**Dataset excerpts**
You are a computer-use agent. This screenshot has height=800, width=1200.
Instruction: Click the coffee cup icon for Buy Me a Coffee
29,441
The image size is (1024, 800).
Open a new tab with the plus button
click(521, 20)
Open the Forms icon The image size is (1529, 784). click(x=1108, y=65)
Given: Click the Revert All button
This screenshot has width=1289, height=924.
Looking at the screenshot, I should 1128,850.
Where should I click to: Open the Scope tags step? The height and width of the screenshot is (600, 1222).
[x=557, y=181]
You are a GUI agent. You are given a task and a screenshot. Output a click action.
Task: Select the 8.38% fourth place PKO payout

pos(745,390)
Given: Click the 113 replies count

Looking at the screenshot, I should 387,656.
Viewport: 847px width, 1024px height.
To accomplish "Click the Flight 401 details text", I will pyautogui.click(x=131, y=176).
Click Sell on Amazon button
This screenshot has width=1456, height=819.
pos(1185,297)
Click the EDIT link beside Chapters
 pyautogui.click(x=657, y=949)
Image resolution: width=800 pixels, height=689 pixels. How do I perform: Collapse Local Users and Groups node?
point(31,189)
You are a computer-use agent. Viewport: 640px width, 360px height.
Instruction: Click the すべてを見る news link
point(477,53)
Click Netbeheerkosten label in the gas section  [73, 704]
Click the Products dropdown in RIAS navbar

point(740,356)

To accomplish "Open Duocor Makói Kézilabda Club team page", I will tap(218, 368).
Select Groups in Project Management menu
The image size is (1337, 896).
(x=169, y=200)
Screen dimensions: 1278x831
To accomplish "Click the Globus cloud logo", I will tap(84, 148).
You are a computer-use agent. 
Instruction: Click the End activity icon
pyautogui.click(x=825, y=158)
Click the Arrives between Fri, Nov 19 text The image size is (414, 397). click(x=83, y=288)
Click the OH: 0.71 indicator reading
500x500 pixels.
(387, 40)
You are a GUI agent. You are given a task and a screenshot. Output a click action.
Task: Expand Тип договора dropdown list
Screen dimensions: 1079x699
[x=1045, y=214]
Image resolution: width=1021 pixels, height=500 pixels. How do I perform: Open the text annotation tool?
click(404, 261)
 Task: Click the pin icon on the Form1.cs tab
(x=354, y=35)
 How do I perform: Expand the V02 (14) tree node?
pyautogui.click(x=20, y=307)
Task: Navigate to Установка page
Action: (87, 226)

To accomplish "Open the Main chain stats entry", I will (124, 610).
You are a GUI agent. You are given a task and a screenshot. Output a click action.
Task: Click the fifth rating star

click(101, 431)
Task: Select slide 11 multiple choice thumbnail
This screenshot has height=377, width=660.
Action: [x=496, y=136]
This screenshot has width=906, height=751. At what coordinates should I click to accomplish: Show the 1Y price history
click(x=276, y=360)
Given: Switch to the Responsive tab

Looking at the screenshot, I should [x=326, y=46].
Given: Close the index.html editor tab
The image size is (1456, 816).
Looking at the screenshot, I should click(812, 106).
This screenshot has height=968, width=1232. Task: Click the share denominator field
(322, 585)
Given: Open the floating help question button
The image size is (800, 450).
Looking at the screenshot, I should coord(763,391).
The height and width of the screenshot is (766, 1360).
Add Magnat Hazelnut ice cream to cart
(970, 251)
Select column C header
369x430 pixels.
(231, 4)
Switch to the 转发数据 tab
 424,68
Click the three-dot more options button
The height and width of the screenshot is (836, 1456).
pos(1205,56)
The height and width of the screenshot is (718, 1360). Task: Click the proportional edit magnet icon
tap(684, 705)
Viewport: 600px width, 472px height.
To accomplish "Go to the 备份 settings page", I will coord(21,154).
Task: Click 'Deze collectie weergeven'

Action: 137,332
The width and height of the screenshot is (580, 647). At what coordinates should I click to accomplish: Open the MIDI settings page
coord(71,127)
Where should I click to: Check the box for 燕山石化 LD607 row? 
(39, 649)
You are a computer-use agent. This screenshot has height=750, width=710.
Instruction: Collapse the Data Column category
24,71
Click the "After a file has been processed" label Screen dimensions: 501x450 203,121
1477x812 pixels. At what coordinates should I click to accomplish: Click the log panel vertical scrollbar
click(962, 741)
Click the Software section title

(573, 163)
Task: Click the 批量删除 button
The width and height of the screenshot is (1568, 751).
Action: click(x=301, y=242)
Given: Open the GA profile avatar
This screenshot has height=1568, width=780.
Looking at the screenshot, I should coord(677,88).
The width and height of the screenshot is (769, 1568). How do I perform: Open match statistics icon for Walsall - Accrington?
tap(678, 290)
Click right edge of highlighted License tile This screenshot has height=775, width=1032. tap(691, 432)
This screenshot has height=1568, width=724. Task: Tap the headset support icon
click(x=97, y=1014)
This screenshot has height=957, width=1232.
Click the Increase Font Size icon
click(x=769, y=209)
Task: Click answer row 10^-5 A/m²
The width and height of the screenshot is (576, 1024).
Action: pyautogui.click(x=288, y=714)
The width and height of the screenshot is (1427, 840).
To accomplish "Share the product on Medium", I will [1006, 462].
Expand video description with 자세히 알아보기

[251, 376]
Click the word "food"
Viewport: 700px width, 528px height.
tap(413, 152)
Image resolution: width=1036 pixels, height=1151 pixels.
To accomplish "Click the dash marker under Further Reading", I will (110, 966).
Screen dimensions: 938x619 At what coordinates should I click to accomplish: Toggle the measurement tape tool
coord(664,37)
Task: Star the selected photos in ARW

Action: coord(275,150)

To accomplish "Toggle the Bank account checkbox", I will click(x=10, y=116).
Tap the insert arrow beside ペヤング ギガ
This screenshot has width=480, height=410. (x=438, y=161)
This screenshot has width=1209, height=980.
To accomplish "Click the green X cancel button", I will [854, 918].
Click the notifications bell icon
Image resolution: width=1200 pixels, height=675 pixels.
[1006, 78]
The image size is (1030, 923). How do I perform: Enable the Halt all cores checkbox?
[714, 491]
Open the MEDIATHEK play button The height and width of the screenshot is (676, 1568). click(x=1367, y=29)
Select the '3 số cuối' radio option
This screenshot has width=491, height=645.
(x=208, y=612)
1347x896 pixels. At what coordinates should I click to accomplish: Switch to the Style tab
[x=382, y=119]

**Aim of the exercise**
Retype the listing in full, keeping every word as it appears.

**Expected answer**
You are a computer-use agent. This screenshot has height=800, width=1200.
Instruction: Click the coffee cup icon for Buy Me a Coffee
29,441
The image size is (1024, 800).
Open a new tab with the plus button
click(521, 20)
Open the Forms icon The image size is (1529, 784). click(x=1108, y=65)
Given: Click the Revert All button
This screenshot has width=1289, height=924.
Looking at the screenshot, I should 1128,850.
Where should I click to: Open the Scope tags step? The height and width of the screenshot is (600, 1222).
[x=557, y=181]
You are a GUI agent. You are given a task and a screenshot. Output a click action.
Task: Select the 8.38% fourth place PKO payout

pos(745,390)
Given: Click the 113 replies count

Looking at the screenshot, I should 387,656.
Viewport: 847px width, 1024px height.
To accomplish "Click the Flight 401 details text", I will pyautogui.click(x=131, y=176).
Click Sell on Amazon button
This screenshot has width=1456, height=819.
pos(1185,297)
Click the EDIT link beside Chapters
 pyautogui.click(x=657, y=949)
Image resolution: width=800 pixels, height=689 pixels. How do I perform: Collapse Local Users and Groups node?
point(31,189)
You are a computer-use agent. Viewport: 640px width, 360px height.
Instruction: Click the すべてを見る news link
point(477,53)
Click Netbeheerkosten label in the gas section  [73, 704]
Click the Products dropdown in RIAS navbar

point(740,356)

To accomplish "Open Duocor Makói Kézilabda Club team page", I will tap(218, 368).
Select Groups in Project Management menu
The image size is (1337, 896).
(x=169, y=200)
Screen dimensions: 1278x831
To accomplish "Click the Globus cloud logo", I will tap(84, 148).
You are a computer-use agent. 
Instruction: Click the End activity icon
pyautogui.click(x=825, y=158)
Click the Arrives between Fri, Nov 19 text The image size is (414, 397). click(x=83, y=288)
Click the OH: 0.71 indicator reading
500x500 pixels.
(387, 40)
You are a GUI agent. You are given a task and a screenshot. Output a click action.
Task: Expand Тип договора dropdown list
Screen dimensions: 1079x699
[x=1045, y=214]
Image resolution: width=1021 pixels, height=500 pixels. How do I perform: Open the text annotation tool?
click(404, 261)
 Task: Click the pin icon on the Form1.cs tab
(x=354, y=35)
 How do I perform: Expand the V02 (14) tree node?
pyautogui.click(x=20, y=307)
Task: Navigate to Установка page
Action: (87, 226)

To accomplish "Open the Main chain stats entry", I will (124, 610).
You are a GUI agent. You are given a task and a screenshot. Output a click action.
Task: Click the fifth rating star

click(101, 431)
Task: Select slide 11 multiple choice thumbnail
This screenshot has height=377, width=660.
Action: [x=496, y=136]
This screenshot has width=906, height=751. At what coordinates should I click to accomplish: Show the 1Y price history
click(x=276, y=360)
Given: Switch to the Responsive tab

Looking at the screenshot, I should [x=326, y=46].
Given: Close the index.html editor tab
The image size is (1456, 816).
Looking at the screenshot, I should click(812, 106).
This screenshot has height=968, width=1232. Task: Click the share denominator field
(322, 585)
Given: Open the floating help question button
The image size is (800, 450).
Looking at the screenshot, I should coord(763,391).
The height and width of the screenshot is (766, 1360).
Add Magnat Hazelnut ice cream to cart
(970, 251)
Select column C header
369x430 pixels.
(231, 4)
Switch to the 转发数据 tab
 424,68
Click the three-dot more options button
The height and width of the screenshot is (836, 1456).
pos(1205,56)
The height and width of the screenshot is (718, 1360). Task: Click the proportional edit magnet icon
tap(684, 705)
Viewport: 600px width, 472px height.
To accomplish "Go to the 备份 settings page", I will coord(21,154).
Task: Click 'Deze collectie weergeven'

Action: 137,332
The width and height of the screenshot is (580, 647). At what coordinates should I click to accomplish: Open the MIDI settings page
coord(71,127)
Where should I click to: Check the box for 燕山石化 LD607 row? 
(39, 649)
You are a computer-use agent. This screenshot has height=750, width=710.
Instruction: Collapse the Data Column category
24,71
Click the "After a file has been processed" label Screen dimensions: 501x450 203,121
1477x812 pixels. At what coordinates should I click to accomplish: Click the log panel vertical scrollbar
click(962, 741)
Click the Software section title

(573, 163)
Task: Click the 批量删除 button
The width and height of the screenshot is (1568, 751).
Action: click(x=301, y=242)
Given: Open the GA profile avatar
This screenshot has height=1568, width=780.
Looking at the screenshot, I should coord(677,88).
The width and height of the screenshot is (769, 1568). How do I perform: Open match statistics icon for Walsall - Accrington?
tap(678, 290)
Click right edge of highlighted License tile This screenshot has height=775, width=1032. tap(691, 432)
This screenshot has height=1568, width=724. Task: Tap the headset support icon
click(x=97, y=1014)
This screenshot has height=957, width=1232.
Click the Increase Font Size icon
click(x=769, y=209)
Task: Click answer row 10^-5 A/m²
The width and height of the screenshot is (576, 1024).
Action: pyautogui.click(x=288, y=714)
The width and height of the screenshot is (1427, 840).
To accomplish "Share the product on Medium", I will [1006, 462].
Expand video description with 자세히 알아보기

[251, 376]
Click the word "food"
Viewport: 700px width, 528px height.
tap(413, 152)
Image resolution: width=1036 pixels, height=1151 pixels.
To accomplish "Click the dash marker under Further Reading", I will (110, 966).
Screen dimensions: 938x619 At what coordinates should I click to accomplish: Toggle the measurement tape tool
coord(664,37)
Task: Star the selected photos in ARW

Action: coord(275,150)

To accomplish "Toggle the Bank account checkbox", I will click(x=10, y=116).
Tap the insert arrow beside ペヤング ギガ
This screenshot has width=480, height=410. (x=438, y=161)
This screenshot has width=1209, height=980.
To accomplish "Click the green X cancel button", I will [854, 918].
Click the notifications bell icon
Image resolution: width=1200 pixels, height=675 pixels.
[1006, 78]
The image size is (1030, 923). How do I perform: Enable the Halt all cores checkbox?
[714, 491]
Open the MEDIATHEK play button The height and width of the screenshot is (676, 1568). click(x=1367, y=29)
Select the '3 số cuối' radio option
This screenshot has width=491, height=645.
(x=208, y=612)
1347x896 pixels. At what coordinates should I click to accomplish: Switch to the Style tab
[x=382, y=119]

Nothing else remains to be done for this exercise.